Records shown>
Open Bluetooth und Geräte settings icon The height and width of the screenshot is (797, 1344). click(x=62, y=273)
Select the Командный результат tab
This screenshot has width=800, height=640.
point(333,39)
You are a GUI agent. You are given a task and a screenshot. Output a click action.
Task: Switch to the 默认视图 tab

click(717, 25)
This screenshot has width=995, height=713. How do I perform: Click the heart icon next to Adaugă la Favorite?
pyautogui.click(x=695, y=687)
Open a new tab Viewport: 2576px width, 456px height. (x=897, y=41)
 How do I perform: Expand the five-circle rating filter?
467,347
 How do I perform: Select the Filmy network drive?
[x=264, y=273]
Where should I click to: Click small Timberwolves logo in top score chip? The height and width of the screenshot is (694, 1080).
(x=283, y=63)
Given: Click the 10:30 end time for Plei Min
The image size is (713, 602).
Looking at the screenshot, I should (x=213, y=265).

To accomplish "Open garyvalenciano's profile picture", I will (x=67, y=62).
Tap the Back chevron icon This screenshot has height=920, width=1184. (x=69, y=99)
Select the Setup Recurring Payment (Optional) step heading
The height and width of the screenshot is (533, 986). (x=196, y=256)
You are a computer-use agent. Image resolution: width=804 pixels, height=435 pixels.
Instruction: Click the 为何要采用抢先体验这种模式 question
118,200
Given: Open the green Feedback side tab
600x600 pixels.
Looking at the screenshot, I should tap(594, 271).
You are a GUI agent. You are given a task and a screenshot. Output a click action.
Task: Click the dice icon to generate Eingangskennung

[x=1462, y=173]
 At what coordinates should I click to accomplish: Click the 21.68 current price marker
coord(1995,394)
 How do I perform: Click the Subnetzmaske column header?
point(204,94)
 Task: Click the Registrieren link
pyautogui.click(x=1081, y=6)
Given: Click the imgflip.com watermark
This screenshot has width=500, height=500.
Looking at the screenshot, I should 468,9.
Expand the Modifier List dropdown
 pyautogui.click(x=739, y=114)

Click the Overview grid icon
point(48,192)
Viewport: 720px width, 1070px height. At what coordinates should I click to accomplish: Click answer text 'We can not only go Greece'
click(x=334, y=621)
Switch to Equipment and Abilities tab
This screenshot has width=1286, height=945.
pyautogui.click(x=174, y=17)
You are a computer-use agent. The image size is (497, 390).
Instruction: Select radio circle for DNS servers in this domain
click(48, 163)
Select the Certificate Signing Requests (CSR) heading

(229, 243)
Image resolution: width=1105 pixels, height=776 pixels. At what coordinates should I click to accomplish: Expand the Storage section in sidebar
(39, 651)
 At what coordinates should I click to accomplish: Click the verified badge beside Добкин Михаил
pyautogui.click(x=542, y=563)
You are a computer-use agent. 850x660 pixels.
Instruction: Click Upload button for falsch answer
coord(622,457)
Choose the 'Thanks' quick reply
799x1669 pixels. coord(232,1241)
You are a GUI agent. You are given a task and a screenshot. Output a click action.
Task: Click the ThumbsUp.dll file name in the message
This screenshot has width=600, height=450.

Your instructions>
The required output is the full set of entries, reproduced verbatim.

Output>
Open Bluetooth und Geräte settings icon The height and width of the screenshot is (797, 1344). click(x=62, y=273)
Select the Командный результат tab
This screenshot has width=800, height=640.
point(333,39)
You are a GUI agent. You are given a task and a screenshot. Output a click action.
Task: Switch to the 默认视图 tab

click(717, 25)
This screenshot has width=995, height=713. How do I perform: Click the heart icon next to Adaugă la Favorite?
pyautogui.click(x=695, y=687)
Open a new tab Viewport: 2576px width, 456px height. (x=897, y=41)
 How do I perform: Expand the five-circle rating filter?
467,347
 How do I perform: Select the Filmy network drive?
[x=264, y=273]
Where should I click to: Click small Timberwolves logo in top score chip? The height and width of the screenshot is (694, 1080).
(x=283, y=63)
Given: Click the 10:30 end time for Plei Min
The image size is (713, 602).
Looking at the screenshot, I should (x=213, y=265).

To accomplish "Open garyvalenciano's profile picture", I will (x=67, y=62).
Tap the Back chevron icon This screenshot has height=920, width=1184. (x=69, y=99)
Select the Setup Recurring Payment (Optional) step heading
The height and width of the screenshot is (533, 986). (x=196, y=256)
You are a computer-use agent. Image resolution: width=804 pixels, height=435 pixels.
Instruction: Click the 为何要采用抢先体验这种模式 question
118,200
Given: Open the green Feedback side tab
600x600 pixels.
Looking at the screenshot, I should tap(594, 271).
You are a GUI agent. You are given a task and a screenshot. Output a click action.
Task: Click the dice icon to generate Eingangskennung

[x=1462, y=173]
 At what coordinates should I click to accomplish: Click the 21.68 current price marker
coord(1995,394)
 How do I perform: Click the Subnetzmaske column header?
point(204,94)
 Task: Click the Registrieren link
pyautogui.click(x=1081, y=6)
Given: Click the imgflip.com watermark
This screenshot has width=500, height=500.
Looking at the screenshot, I should 468,9.
Expand the Modifier List dropdown
 pyautogui.click(x=739, y=114)

Click the Overview grid icon
point(48,192)
Viewport: 720px width, 1070px height. At what coordinates should I click to accomplish: Click answer text 'We can not only go Greece'
click(x=334, y=621)
Switch to Equipment and Abilities tab
This screenshot has width=1286, height=945.
pyautogui.click(x=174, y=17)
You are a computer-use agent. The image size is (497, 390).
Instruction: Select radio circle for DNS servers in this domain
click(48, 163)
Select the Certificate Signing Requests (CSR) heading

(229, 243)
Image resolution: width=1105 pixels, height=776 pixels. At what coordinates should I click to accomplish: Expand the Storage section in sidebar
(39, 651)
 At what coordinates should I click to accomplish: Click the verified badge beside Добкин Михаил
pyautogui.click(x=542, y=563)
You are a computer-use agent. 850x660 pixels.
Instruction: Click Upload button for falsch answer
coord(622,457)
Choose the 'Thanks' quick reply
799x1669 pixels. coord(232,1241)
You are a GUI agent. You are given a task and a screenshot. Output a click action.
Task: Click the ThumbsUp.dll file name in the message
This screenshot has width=600, height=450.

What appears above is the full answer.